*Page excerpt*:
++++++++++
Not the "I bless the rains down in Africa" Toto. This is the Japanese toilet company that makes those cool toilets that keep your privates clean. I've wanted one ever since I went to Japan and used the one at my inlaw's house.
The website has lots of Flash video with cute vector and 3D animations that get the point across just perfectly.
If anyone wants to send me a gift, a Toto toilet is always welcome ;-)
Jim G. IMd this link to me. It's definitely created in the South Park style, but instead of the crude humor we're so used to seeing, this is a Buddhist take on life, with the teachings of Alan Watts.
Jamie Slomski, managing director of Bombastic, steps up to answer Five Questions at Studio Daily.
I had the honor of interviewing Jamie Slomski and his partner, Robin Horlick, in April 2006. They did the Jon Stewart Show package and also the Rock & Roll Hall of Fame graphics. Quality stuff.
I've been seening this song on a lot of music blogs lately but passed it off due to the song being named the same word used in a Bobby Brown song that I abhor. The name of the band reminds of me another group around the same era with another song that I regard with contempt... but enough about that.
Chromeo sounds nothing like Cameo or Bobby Brown (thank God!). They're a Montreal synth pop group. If Daft Punk and Jamiriquai had a baby, it might sound like this. Just the name Chromeo reeks of coolness.
But, alas, this blog is about visual inspirations and Chromeo's Tenderoni video is so such a great concept. The car wash scene is especially cool. This van is cruising around town with live video playing on the sides. Awesome green screen work, compositing and tracking work. Is that Trapcode Starglow I see? It was directed by London-based Rozan & Schmeltz.
Dave Vieira, Toolfarm's Sales Manager, sent me the link to Jaime's Taco Shop, the new cartoon from Kleeman and Mike. Dave sez, "I really think this is cool and the body mechanics of the characters is so realistic. Face to Face is still marketing that song... wow!"
Well, the song, Disconnected, is like 15 years old. It's retro. It happens to be our forum expert Jim G.'s favorite band. The video also contains some of Jim's friends at the end.
The animation is pretty great. Nice Flash work. Fun script too. I give it 2 thumbs up. "Did you get me a fish, servant?" I really need to teach my cat to talk.
This rockin' new song and video from Jet is loaded with lots of effects, layers and mattes. The compression blows, so if I find one that's better that I can link to, I'll do that. I think you get the idea though. It was directed by Australian director Michael Spiccia.
Incidently, the song makes fun of Paris Hilton. Man, she's way too easy of a target.
It says: Surreal images in this song from Sally Cruikshank's FACE LIKE A FROG, 1987, written and performed by Danny Elfman and Oingo Boingo, under pseudonym.
Crappy compression but trippy, old school animation makes up for it.
Stephanie Dosen as a ghost. There are some 2D animations tract in, but it's the aparitions that I'm enjoying the most. The video was directed by Soy Un Caballo, which if my high school Spanish classes taught me anything, it taught me that Soy Un Caballo means I'm a horse. Someone has some self-esteem issues... or they really are a horse.... a very talented horse who can composite ghosts and hand drawn birds.
++++++++++
*Supplied material*:
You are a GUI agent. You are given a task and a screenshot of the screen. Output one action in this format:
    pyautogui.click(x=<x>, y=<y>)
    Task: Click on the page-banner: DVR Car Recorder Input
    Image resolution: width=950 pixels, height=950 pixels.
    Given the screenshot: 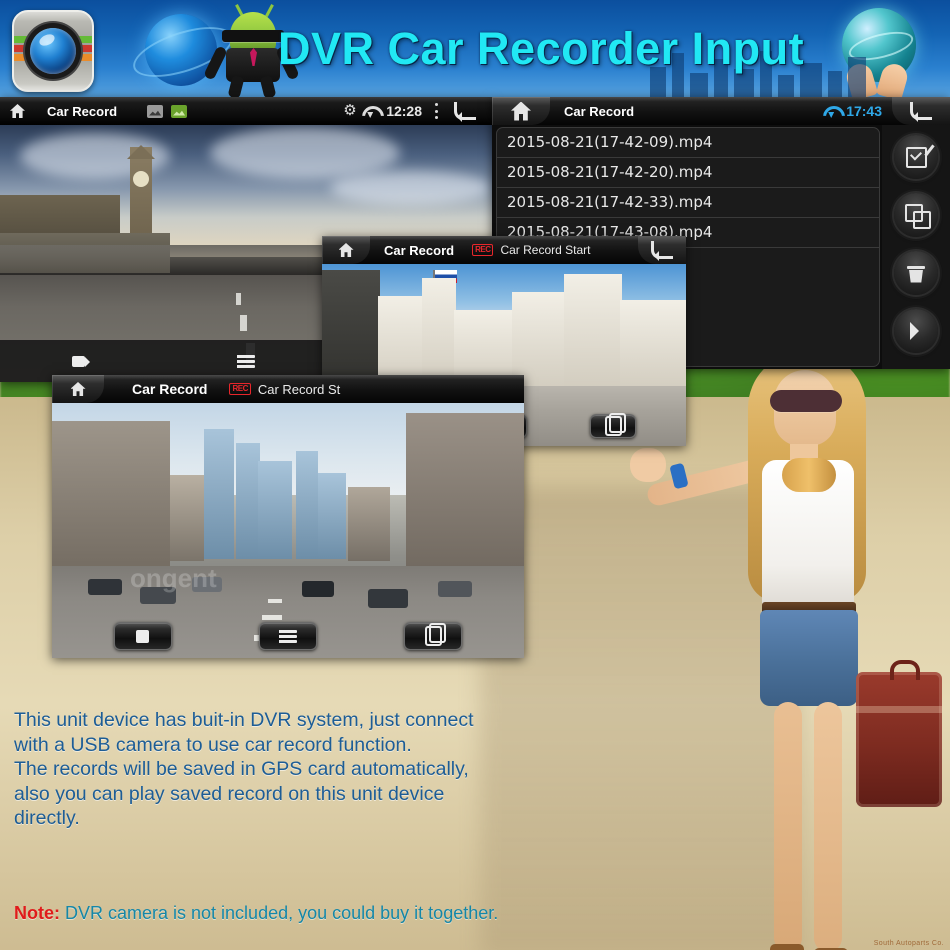 What is the action you would take?
    pyautogui.click(x=475, y=48)
    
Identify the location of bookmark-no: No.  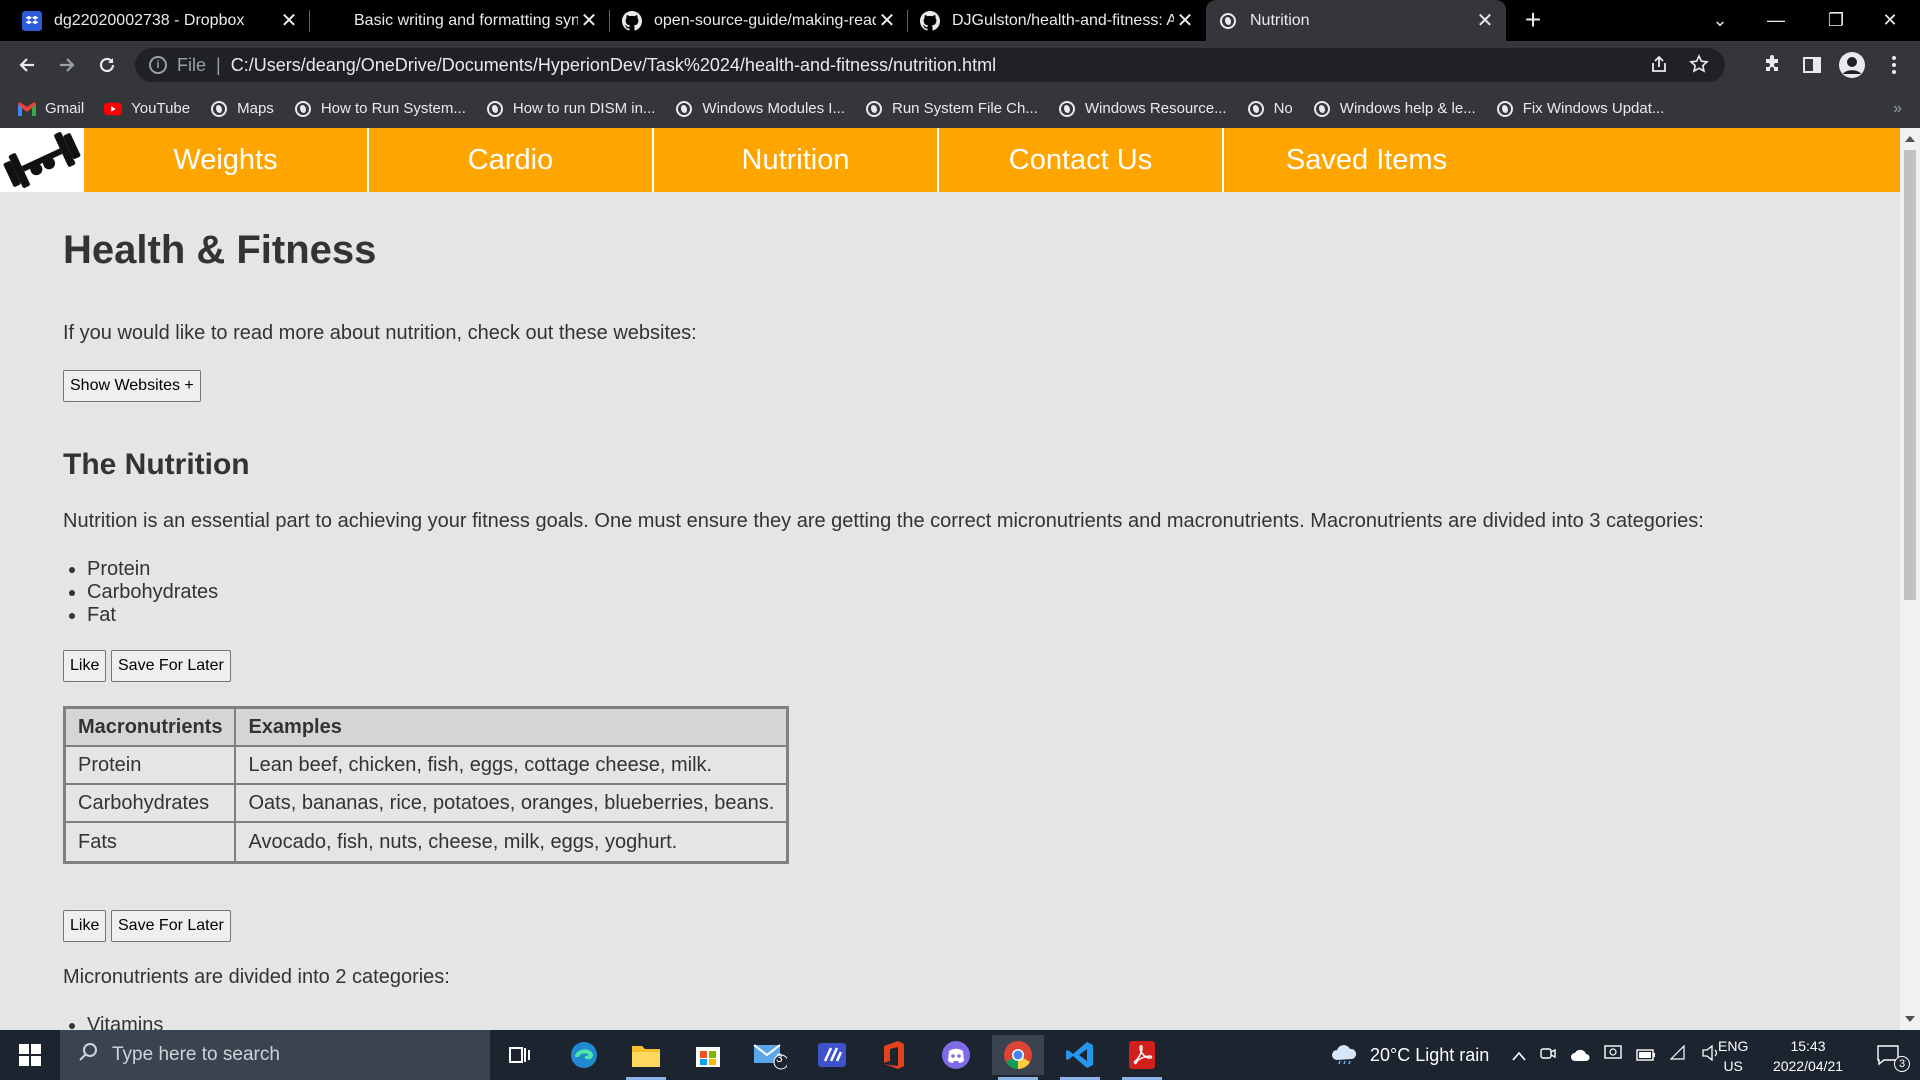
(1270, 109).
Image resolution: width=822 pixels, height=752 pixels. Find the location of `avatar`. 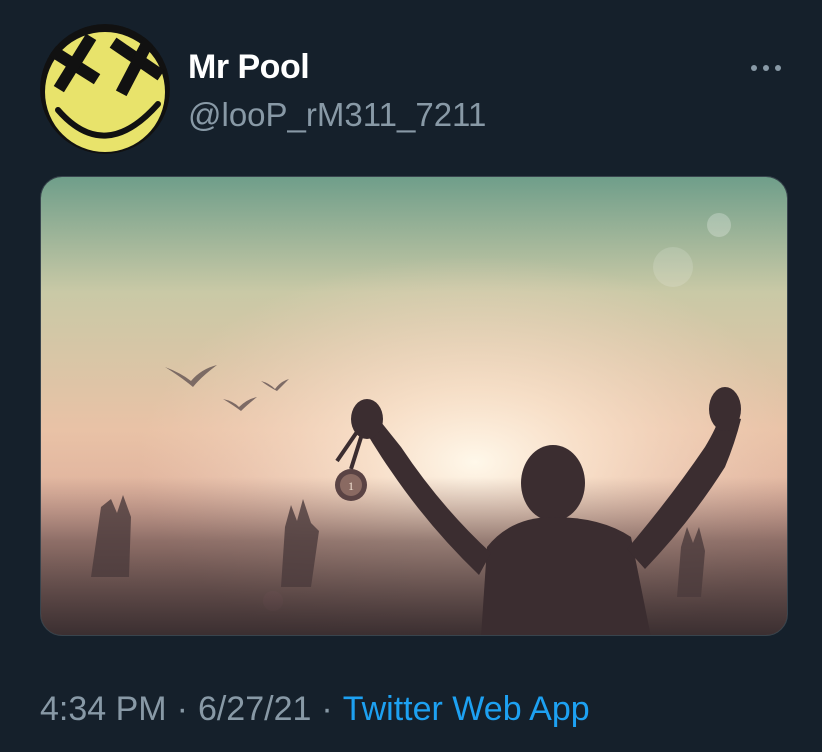

avatar is located at coordinates (105, 89).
++++++++++
Copy the blog excerpt between "Jamie Slomski, managing" and "enough about that.", inclusive, swapping every "song" for "track".

*Completed exercise*:
Jamie Slomski, managing director of Bombastic, steps up to answer Five Questions at Studio Daily.
I had the honor of interviewing Jamie Slomski and his partner, Robin Horlick, in April 2006. They did the Jon Stewart Show package and also the Rock & Roll Hall of Fame graphics. Quality stuff.
I've been seening this track on a lot of music blogs lately but passed it off due to the track being named the same word used in a Bobby Brown track that I abhor. The name of the band reminds of me another group around the same era with another track that I regard with contempt... but enough about that.